ACTION ITEM — Skip the pictures and restate, word for word, the lines from the one containing "Switch to the Friction Circle tab" to the end of the data below.

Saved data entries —
┄┄┄┄┄┄┄┄┄┄
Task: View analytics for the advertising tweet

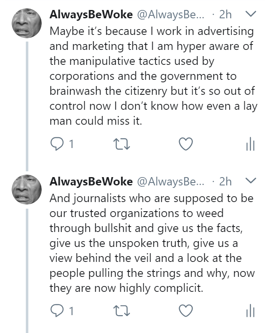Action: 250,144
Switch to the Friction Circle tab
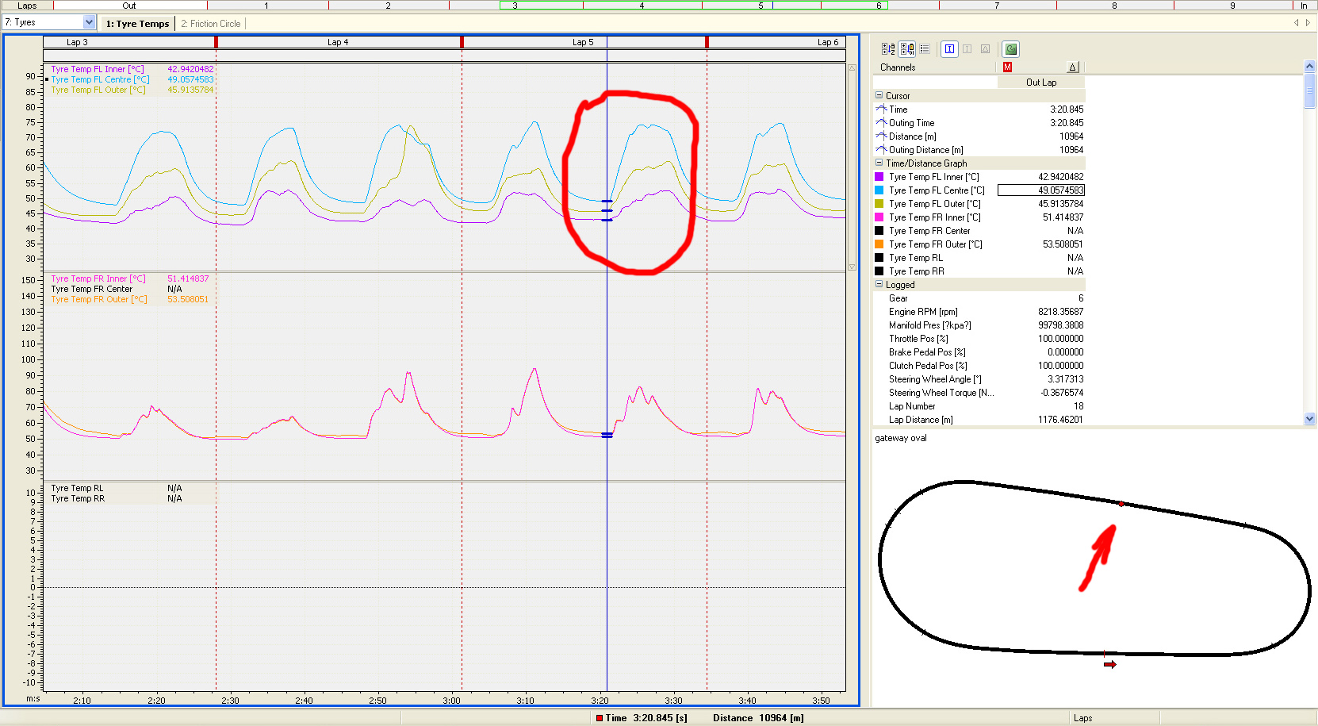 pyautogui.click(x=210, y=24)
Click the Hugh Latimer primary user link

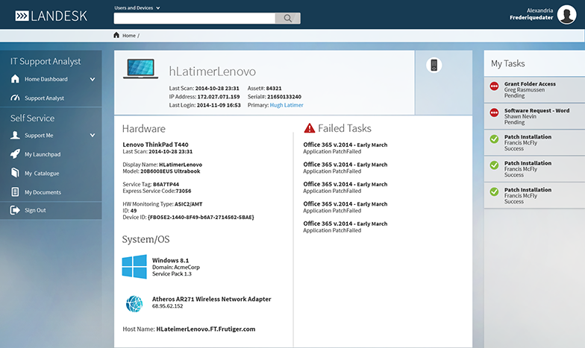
┄┄┄┄┄┄┄┄┄┄
EXERCISE SOLUTION —
Switch to the Friction Circle tab
 pyautogui.click(x=210, y=24)
Click the Hugh Latimer primary user link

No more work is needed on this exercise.